The long weekend with the kids plus some chaotic repair work happening in our apartment has limited my book reading, but I do have a few other links for you:
I appreciate the ongoing discourse about male loneliness and the political ramifications of that — and I thought this was very well-written — but everytime I read stuff about this, all I can think is: Everyone is lonely! [The NYT]
Similarly: Is the problem we don’t have enough young men getting famous writing literary fiction? Or is the problem that no one — male or female — gets famous writing literary fiction anymore? [Vox]
There used to be a clear path to a publicity campaign. Now there are 1 million paths, none of them are obvious, and no one knows what works. A problem for Hollywood, a problem for politics, a problem for anyone trying to sell anything. [New York magazine]

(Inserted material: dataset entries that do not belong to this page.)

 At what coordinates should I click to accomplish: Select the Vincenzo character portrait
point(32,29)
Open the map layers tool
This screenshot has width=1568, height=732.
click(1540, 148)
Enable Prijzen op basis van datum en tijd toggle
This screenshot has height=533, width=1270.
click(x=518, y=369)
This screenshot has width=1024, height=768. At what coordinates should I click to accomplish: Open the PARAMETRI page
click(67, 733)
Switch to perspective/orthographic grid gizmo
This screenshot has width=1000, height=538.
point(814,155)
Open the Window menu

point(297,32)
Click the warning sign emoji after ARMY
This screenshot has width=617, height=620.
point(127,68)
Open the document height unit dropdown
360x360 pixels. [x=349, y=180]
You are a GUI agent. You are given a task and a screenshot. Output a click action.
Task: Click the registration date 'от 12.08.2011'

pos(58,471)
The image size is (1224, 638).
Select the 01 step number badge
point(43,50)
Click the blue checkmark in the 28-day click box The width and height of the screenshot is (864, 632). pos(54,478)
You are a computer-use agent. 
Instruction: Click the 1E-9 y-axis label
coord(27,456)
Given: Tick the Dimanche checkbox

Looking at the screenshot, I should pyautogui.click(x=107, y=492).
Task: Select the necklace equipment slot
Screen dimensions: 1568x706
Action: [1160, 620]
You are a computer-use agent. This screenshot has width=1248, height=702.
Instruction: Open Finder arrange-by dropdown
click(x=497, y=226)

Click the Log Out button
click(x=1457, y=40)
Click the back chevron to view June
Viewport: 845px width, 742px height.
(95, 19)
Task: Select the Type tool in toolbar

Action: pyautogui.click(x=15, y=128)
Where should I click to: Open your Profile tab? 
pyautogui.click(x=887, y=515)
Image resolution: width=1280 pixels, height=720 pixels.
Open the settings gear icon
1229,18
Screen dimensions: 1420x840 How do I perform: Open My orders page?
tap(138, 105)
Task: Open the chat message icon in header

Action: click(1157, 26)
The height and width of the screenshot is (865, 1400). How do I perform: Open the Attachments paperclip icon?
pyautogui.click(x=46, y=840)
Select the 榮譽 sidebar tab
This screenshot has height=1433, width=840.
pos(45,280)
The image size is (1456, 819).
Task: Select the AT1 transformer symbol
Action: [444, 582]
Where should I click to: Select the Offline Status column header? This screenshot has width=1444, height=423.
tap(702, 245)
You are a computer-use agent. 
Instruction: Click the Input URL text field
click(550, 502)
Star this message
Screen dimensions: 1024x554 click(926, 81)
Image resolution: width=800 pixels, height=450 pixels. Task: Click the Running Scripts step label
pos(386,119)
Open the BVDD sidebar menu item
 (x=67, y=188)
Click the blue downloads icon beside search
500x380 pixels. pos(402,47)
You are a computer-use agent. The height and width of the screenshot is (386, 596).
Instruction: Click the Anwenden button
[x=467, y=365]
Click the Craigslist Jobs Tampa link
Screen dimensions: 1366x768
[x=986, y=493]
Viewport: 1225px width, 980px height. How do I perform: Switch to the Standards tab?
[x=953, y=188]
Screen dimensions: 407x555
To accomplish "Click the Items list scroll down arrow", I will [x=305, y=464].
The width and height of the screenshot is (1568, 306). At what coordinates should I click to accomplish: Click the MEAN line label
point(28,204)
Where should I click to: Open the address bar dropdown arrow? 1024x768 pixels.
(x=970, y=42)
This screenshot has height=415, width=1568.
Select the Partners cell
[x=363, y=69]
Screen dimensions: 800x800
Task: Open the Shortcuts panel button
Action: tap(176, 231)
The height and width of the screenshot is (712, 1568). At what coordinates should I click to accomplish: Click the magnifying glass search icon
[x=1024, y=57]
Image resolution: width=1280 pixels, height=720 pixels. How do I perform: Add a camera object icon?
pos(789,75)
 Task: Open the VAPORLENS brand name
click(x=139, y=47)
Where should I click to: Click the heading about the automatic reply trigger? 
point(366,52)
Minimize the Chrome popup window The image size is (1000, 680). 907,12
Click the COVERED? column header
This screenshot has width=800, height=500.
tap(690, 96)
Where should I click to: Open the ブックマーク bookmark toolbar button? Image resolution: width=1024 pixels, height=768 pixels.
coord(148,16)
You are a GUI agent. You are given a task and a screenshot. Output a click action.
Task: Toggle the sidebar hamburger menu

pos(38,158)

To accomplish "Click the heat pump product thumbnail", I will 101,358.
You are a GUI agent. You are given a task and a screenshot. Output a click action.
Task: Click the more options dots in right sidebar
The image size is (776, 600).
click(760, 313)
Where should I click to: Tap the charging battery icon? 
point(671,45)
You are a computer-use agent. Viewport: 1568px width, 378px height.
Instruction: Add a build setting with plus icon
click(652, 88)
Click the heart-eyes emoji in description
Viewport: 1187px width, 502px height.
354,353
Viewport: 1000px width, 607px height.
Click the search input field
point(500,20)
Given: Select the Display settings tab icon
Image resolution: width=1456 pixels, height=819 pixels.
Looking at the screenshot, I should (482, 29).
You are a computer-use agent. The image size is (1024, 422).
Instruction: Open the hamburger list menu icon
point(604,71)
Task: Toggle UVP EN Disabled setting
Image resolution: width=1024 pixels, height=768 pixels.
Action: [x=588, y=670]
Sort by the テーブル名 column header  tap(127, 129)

“We've made "work" synonymous with suffering, when it should be synonymous with building. Tending a garden requires effort, but you get to eat the tomatoes. Raising children is exhausting, but you get to watch them become themselves. Creating something meaningful will drain you, but you get to point at it and say, "I made that."“ {Maalvika on Substack]
Not to be that person saying “listen to me more!!” but I loved having this conversation with Samantha Bee — we covered a whole range of topics, from motherhood to the gerontocracy to what we would do if we were 30% braver. Listen wherever you get your podcasts or on YouTube.
It’s out in the world and thousands of people are already reading it — join them and get your copy of When We’re in Charge.
You can order it in any format you’d like — hardcover, e-book, or audio book (narrated by yours truly) anywhere you get books, including Amazon or Bookshop.org or literally anywhere else.
I love these! And as you so accurately point out we’re already spending stupid amounts of money on stupid ideas. Why not experiment on others?
I also think that Dems need to start saying out loud that “Government is good”. There’s a constant drumbeat about how terrible it is, and talking about details doesn’t penetrate. Say the words, then back it up with examples
The infrastructure for the level of community services you suggest already exists - elementary schools! Most of them are within walking distance of the communities they serve. Daycare, Adult Ed, physical and mental health pros, parenting classes - just a few things that I could come up with off the top that would improve the lives of those in that community. Naturally, each community could decide for themselves what their community needs but certain things, like daycare, would be universal.